# [Data provided]
————

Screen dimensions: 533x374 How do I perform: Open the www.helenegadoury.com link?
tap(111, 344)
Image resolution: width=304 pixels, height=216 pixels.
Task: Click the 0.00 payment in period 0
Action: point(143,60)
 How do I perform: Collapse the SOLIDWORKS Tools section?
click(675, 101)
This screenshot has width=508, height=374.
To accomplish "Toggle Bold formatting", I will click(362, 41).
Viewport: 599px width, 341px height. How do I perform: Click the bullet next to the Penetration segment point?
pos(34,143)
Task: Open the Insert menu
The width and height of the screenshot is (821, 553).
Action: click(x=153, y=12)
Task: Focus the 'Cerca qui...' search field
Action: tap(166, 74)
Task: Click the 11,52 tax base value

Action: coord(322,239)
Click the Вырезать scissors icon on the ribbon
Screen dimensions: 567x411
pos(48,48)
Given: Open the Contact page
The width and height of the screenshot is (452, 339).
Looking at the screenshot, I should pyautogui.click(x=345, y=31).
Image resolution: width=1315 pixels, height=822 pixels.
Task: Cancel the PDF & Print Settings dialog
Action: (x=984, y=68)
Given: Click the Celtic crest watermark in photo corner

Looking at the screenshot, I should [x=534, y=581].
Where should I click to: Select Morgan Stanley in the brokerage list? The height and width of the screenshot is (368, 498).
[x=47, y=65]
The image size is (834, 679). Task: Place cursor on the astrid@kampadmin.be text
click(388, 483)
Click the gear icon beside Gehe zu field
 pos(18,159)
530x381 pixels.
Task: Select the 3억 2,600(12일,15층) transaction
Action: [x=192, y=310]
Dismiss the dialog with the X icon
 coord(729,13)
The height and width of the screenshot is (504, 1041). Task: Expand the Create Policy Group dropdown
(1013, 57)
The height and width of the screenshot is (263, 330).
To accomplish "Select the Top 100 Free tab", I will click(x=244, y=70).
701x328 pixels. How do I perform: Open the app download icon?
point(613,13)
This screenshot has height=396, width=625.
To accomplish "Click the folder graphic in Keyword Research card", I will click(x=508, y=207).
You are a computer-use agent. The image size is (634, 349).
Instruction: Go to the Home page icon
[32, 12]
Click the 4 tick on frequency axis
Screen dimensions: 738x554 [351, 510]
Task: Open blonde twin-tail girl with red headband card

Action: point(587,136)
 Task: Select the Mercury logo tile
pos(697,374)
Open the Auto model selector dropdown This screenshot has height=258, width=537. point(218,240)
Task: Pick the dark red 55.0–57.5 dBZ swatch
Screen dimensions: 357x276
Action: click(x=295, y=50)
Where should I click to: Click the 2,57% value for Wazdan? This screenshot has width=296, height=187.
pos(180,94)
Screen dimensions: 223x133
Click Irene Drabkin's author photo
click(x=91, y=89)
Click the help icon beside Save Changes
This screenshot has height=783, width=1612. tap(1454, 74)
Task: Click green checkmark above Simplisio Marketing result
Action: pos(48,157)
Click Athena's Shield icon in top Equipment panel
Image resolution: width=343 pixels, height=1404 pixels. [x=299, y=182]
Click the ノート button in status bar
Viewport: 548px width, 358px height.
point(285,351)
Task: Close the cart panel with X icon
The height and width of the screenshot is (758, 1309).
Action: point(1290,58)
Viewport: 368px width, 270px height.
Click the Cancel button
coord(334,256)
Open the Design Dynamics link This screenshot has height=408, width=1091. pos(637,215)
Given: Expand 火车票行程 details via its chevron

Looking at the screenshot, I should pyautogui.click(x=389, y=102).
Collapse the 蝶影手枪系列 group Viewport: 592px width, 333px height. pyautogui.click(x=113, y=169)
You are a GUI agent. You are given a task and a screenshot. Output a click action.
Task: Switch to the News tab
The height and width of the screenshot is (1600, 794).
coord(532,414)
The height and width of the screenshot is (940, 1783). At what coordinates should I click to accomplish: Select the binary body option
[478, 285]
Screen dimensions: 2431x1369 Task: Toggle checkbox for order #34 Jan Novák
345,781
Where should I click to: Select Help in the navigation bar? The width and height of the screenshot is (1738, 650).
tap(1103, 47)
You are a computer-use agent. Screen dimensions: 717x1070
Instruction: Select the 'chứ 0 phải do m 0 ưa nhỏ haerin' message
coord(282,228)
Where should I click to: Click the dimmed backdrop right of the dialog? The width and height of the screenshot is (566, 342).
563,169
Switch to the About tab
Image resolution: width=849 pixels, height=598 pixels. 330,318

————

# [Try it]
Find the word "agent" in the data and copy out each line where it turns up.

# [Completed task]
You are a computer-use agent. The image size is (634, 349).
You are a GUI agent. You are given a task and a screenshot. Output a click action.
You are a computer-use agent. Screen dimensions: 717x1070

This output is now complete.